Now he had a name. Sean Ostrow. With that and the other information Runyon had gathered, it should be relatively easy to track the man down.

Should be, but wasn’t.

Back at the office, he checked the city phone directory. No listing for Sean Ostrow. The agency kept phone books for all the Bay Area cities dating back five years, and he checked each of the San Francisco books for that period. Same results. An Internet background search was the next step. He could have started one himself, but Tamara was far more skilled at that kind of thing than he was. He went to her with the need and the favor.

She said, “We’re off the Troxell case. And we don’t have a client to justify mixing in a homicide investigation.”

“Unofficial client. My time, my expense. I told Erin Dumont’s sister I’d try to help.”

“Why?”

Because she looked like Colleen. Because she seemed to be stuck in his head and he couldn’t get her out. He said, “Because she’s the type who’ll keep on grieving until there’s some kind of closure. And the SFPD hasn’t come up with anything in six weeks. You know what that means.”

“Unsolved file.”

“If it isn’t there already.”

Tamara sighed. “What makes you think Ostrow did that girl?”

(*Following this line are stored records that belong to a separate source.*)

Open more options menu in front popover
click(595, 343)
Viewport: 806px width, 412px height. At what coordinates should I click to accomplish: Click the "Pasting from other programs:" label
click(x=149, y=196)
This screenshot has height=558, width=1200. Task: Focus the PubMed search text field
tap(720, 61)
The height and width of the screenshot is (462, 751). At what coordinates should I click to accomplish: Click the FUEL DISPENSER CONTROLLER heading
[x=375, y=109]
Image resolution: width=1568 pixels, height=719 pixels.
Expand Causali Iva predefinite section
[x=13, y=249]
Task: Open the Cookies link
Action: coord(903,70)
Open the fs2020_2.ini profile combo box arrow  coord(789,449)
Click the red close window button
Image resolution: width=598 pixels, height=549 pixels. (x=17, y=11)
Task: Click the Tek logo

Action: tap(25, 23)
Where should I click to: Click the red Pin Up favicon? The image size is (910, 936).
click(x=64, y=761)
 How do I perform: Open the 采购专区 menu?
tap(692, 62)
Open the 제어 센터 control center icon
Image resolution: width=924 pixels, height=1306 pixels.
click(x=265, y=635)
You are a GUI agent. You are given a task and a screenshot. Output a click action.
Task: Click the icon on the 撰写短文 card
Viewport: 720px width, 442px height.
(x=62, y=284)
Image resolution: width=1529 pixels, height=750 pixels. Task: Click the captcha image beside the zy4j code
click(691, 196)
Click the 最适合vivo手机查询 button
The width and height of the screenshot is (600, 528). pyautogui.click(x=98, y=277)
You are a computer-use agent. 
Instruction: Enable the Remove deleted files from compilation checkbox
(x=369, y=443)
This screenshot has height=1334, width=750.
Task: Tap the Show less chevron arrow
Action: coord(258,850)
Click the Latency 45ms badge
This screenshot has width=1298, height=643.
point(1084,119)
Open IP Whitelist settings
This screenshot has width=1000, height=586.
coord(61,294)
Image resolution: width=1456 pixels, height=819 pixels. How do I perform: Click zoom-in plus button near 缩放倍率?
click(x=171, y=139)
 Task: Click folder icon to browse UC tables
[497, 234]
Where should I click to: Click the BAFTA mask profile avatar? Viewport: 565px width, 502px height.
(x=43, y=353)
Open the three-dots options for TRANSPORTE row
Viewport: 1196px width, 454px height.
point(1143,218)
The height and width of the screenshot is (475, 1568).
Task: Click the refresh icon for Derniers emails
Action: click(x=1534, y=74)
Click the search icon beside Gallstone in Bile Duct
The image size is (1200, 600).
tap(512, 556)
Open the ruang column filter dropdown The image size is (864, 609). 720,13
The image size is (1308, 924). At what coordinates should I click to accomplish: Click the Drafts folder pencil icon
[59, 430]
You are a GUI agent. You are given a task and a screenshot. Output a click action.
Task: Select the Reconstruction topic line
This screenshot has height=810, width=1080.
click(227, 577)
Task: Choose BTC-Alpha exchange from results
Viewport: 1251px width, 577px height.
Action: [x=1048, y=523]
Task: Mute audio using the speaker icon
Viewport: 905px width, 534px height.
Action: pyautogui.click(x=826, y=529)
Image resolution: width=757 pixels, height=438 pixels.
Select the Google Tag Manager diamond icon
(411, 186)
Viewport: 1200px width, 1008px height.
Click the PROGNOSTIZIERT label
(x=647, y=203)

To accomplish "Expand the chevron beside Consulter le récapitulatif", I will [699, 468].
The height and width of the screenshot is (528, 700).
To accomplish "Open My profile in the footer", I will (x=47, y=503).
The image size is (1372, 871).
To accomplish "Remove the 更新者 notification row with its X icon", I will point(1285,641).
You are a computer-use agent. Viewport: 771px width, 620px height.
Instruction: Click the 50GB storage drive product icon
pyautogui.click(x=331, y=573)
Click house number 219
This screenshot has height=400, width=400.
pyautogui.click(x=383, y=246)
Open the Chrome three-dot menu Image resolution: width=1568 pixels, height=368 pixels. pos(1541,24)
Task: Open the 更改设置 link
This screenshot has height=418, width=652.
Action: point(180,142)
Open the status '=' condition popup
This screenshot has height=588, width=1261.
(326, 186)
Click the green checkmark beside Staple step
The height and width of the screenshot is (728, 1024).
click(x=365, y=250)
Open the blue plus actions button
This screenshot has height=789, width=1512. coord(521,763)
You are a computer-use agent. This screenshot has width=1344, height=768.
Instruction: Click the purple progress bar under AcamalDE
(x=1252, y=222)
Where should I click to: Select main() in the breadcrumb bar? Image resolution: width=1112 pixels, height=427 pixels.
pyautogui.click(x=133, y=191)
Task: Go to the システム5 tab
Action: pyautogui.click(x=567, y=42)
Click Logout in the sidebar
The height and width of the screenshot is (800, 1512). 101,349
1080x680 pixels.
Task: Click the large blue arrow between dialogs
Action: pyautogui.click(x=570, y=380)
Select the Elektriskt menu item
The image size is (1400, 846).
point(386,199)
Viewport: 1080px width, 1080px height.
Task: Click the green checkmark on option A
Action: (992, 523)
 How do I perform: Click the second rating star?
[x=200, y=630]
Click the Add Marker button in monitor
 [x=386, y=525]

“I don’t. I think he’s a possible.”

“Why?”

“Everything points to an obsession killing. Love, rejection, hate, lust, remorse—all part of the pattern. And Ostrow fits the profile.”

“Maybe so. But hanging around her for a month two years ago doesn’t make him obsessed.”

“Neither does being obese, shy, a loner. But add them all together and you’ve got a possible.”

“Yeah. But what doesn’t add is that two-year gap. If he was so obsessed with her, how come he stayed away from her all that time? What took him so long to work up to that night in the park?”

“Could be he didn’t have a choice,” Runyon said.

“What, you mean he might’ve been locked up somewhere those two years, for some other crime?”

“Worth checking on.”

But Ostrow, according to Tamara’s contact at the SFPD, had no criminal record of any kind in California. A record in another state was still a possibility, but getting that information would take time.

She ran other checks. Sean David Ostrow was a member of the Teamsters Union, but obtaining personal information from a major union on one of its members was almost as impossible as obtaining it from the IRS. Under a fairly recent state law, private individuals—and that included private detective agencies—no longer had open access to DMV records. But the DMV, unlike unions, could be circumspectly breached with the right kind of know-how. Ostrow had a California driver’s license, issued four years ago in San Francisco and valid for another two years. His registered vehicle was a 1988 Ford Taurus, license number 2UGK697. The first numeral and first letter matched the ones on Troxell’s memory notes, but that didn’t have to mean anything; 2U was a common enough prefix. His birthdate was May 14, 1979. His address was listed as 2599 Kirkham, and there had been no notification of change since the date of issue.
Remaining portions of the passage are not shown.